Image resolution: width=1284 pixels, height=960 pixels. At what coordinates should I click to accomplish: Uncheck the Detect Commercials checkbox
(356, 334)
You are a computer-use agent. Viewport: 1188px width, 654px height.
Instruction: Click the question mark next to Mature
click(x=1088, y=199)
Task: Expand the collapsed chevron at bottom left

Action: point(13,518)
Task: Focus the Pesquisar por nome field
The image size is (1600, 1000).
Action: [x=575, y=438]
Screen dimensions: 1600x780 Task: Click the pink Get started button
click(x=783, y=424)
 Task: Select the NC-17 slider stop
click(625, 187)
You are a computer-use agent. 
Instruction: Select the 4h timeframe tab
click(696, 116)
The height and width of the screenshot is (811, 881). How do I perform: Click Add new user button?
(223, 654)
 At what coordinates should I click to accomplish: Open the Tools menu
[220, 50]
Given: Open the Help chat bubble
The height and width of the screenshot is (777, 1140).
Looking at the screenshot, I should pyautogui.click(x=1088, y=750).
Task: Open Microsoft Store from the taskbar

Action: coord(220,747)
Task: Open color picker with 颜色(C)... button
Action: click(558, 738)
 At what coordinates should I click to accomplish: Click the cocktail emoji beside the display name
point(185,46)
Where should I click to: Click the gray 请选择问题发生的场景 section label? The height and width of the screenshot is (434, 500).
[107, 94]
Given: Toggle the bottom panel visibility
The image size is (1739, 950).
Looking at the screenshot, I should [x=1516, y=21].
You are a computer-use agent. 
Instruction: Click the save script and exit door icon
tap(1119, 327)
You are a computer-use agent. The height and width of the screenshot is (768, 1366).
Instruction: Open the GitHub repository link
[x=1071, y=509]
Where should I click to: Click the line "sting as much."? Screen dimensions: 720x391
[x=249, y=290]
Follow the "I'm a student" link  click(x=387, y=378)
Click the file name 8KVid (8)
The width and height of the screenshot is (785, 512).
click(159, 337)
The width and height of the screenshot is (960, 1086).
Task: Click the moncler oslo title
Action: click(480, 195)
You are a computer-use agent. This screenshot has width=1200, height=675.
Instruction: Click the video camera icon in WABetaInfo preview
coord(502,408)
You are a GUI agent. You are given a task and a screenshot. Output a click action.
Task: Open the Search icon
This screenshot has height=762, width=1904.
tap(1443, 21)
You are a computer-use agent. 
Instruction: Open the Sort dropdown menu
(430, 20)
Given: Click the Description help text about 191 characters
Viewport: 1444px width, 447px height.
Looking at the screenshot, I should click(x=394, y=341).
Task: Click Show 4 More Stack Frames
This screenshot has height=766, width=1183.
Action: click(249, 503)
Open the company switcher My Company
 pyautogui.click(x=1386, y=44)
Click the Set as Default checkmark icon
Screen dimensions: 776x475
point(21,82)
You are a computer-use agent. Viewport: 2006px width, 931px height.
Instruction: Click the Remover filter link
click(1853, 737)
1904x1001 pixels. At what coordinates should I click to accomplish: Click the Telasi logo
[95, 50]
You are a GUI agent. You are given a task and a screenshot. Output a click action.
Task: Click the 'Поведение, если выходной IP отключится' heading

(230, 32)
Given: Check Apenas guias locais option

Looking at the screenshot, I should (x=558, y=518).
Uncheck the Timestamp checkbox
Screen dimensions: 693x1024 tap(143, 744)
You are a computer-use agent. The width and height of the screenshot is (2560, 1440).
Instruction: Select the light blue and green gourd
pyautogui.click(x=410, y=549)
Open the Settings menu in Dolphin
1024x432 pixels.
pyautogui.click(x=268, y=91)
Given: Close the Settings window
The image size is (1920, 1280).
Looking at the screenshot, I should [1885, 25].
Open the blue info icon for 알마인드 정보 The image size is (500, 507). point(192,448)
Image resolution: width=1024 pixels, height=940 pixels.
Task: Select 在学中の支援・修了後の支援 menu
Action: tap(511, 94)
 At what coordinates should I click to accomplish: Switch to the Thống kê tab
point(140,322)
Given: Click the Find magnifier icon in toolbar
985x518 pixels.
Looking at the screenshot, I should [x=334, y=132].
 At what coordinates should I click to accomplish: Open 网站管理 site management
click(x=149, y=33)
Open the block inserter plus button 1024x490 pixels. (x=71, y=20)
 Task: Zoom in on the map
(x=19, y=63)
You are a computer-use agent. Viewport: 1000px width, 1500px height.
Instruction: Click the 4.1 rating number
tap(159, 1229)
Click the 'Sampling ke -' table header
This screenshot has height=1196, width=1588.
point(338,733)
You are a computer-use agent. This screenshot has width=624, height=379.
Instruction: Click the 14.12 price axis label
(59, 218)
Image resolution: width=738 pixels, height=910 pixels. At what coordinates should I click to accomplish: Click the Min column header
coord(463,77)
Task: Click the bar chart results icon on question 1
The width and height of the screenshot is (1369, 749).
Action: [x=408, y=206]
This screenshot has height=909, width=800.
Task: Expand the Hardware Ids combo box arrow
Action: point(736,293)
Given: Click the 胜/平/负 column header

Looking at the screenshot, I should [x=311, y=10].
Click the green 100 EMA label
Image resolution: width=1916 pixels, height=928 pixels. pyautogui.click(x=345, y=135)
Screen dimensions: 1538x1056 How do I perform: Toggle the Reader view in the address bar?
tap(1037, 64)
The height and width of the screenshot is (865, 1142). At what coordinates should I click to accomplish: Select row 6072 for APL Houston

—————

> [Work to complete]: Set down every entry exactly as given.

> [Response to this task]:
Image resolution: width=1284 pixels, height=960 pixels. At what coordinates should I click to accomplish: Uncheck the Detect Commercials checkbox
(356, 334)
You are a computer-use agent. Viewport: 1188px width, 654px height.
Instruction: Click the question mark next to Mature
click(x=1088, y=199)
Task: Expand the collapsed chevron at bottom left

Action: point(13,518)
Task: Focus the Pesquisar por nome field
The image size is (1600, 1000).
Action: [x=575, y=438]
Screen dimensions: 1600x780 Task: Click the pink Get started button
click(x=783, y=424)
 Task: Select the NC-17 slider stop
click(625, 187)
You are a computer-use agent. 
Instruction: Select the 4h timeframe tab
click(696, 116)
The height and width of the screenshot is (811, 881). How do I perform: Click Add new user button?
(223, 654)
 At what coordinates should I click to accomplish: Open the Tools menu
[220, 50]
Given: Open the Help chat bubble
The height and width of the screenshot is (777, 1140).
Looking at the screenshot, I should pyautogui.click(x=1088, y=750).
Task: Open Microsoft Store from the taskbar

Action: coord(220,747)
Task: Open color picker with 颜色(C)... button
Action: click(558, 738)
 At what coordinates should I click to accomplish: Click the cocktail emoji beside the display name
point(185,46)
Where should I click to: Click the gray 请选择问题发生的场景 section label? The height and width of the screenshot is (434, 500).
[107, 94]
Given: Toggle the bottom panel visibility
The image size is (1739, 950).
Looking at the screenshot, I should [x=1516, y=21].
You are a computer-use agent. 
Instruction: Click the save script and exit door icon
tap(1119, 327)
You are a computer-use agent. The height and width of the screenshot is (768, 1366).
Instruction: Open the GitHub repository link
[x=1071, y=509]
Where should I click to: Click the line "sting as much."? Screen dimensions: 720x391
[x=249, y=290]
Follow the "I'm a student" link  click(x=387, y=378)
Click the file name 8KVid (8)
The width and height of the screenshot is (785, 512).
click(159, 337)
The width and height of the screenshot is (960, 1086).
Task: Click the moncler oslo title
Action: click(480, 195)
You are a computer-use agent. This screenshot has width=1200, height=675.
Instruction: Click the video camera icon in WABetaInfo preview
coord(502,408)
You are a GUI agent. You are given a task and a screenshot. Output a click action.
Task: Open the Search icon
This screenshot has height=762, width=1904.
tap(1443, 21)
You are a computer-use agent. 
Instruction: Open the Sort dropdown menu
(430, 20)
Given: Click the Description help text about 191 characters
Viewport: 1444px width, 447px height.
Looking at the screenshot, I should click(x=394, y=341).
Task: Click Show 4 More Stack Frames
This screenshot has height=766, width=1183.
Action: click(249, 503)
Open the company switcher My Company
 pyautogui.click(x=1386, y=44)
Click the Set as Default checkmark icon
Screen dimensions: 776x475
point(21,82)
You are a computer-use agent. Viewport: 2006px width, 931px height.
Instruction: Click the Remover filter link
click(1853, 737)
1904x1001 pixels. At what coordinates should I click to accomplish: Click the Telasi logo
[95, 50]
You are a GUI agent. You are given a task and a screenshot. Output a click action.
Task: Click the 'Поведение, если выходной IP отключится' heading

(230, 32)
Given: Check Apenas guias locais option

Looking at the screenshot, I should (x=558, y=518).
Uncheck the Timestamp checkbox
Screen dimensions: 693x1024 tap(143, 744)
You are a computer-use agent. The width and height of the screenshot is (2560, 1440).
Instruction: Select the light blue and green gourd
pyautogui.click(x=410, y=549)
Open the Settings menu in Dolphin
1024x432 pixels.
pyautogui.click(x=268, y=91)
Given: Close the Settings window
The image size is (1920, 1280).
Looking at the screenshot, I should [1885, 25].
Open the blue info icon for 알마인드 정보 The image size is (500, 507). point(192,448)
Image resolution: width=1024 pixels, height=940 pixels.
Task: Select 在学中の支援・修了後の支援 menu
Action: tap(511, 94)
 At what coordinates should I click to accomplish: Switch to the Thống kê tab
point(140,322)
Given: Click the Find magnifier icon in toolbar
985x518 pixels.
Looking at the screenshot, I should [x=334, y=132].
 At what coordinates should I click to accomplish: Open 网站管理 site management
click(x=149, y=33)
Open the block inserter plus button 1024x490 pixels. (x=71, y=20)
 Task: Zoom in on the map
(x=19, y=63)
You are a computer-use agent. Viewport: 1000px width, 1500px height.
Instruction: Click the 4.1 rating number
tap(159, 1229)
Click the 'Sampling ke -' table header
This screenshot has height=1196, width=1588.
point(338,733)
You are a computer-use agent. This screenshot has width=624, height=379.
Instruction: Click the 14.12 price axis label
(59, 218)
Image resolution: width=738 pixels, height=910 pixels. At what coordinates should I click to accomplish: Click the Min column header
coord(463,77)
Task: Click the bar chart results icon on question 1
The width and height of the screenshot is (1369, 749).
Action: [x=408, y=206]
This screenshot has height=909, width=800.
Task: Expand the Hardware Ids combo box arrow
Action: point(736,293)
Given: Click the 胜/平/负 column header

Looking at the screenshot, I should [x=311, y=10].
Click the green 100 EMA label
Image resolution: width=1916 pixels, height=928 pixels. pyautogui.click(x=345, y=135)
Screen dimensions: 1538x1056 How do I perform: Toggle the Reader view in the address bar?
tap(1037, 64)
The height and width of the screenshot is (865, 1142). At what coordinates should I click to accomplish: Select row 6072 for APL Houston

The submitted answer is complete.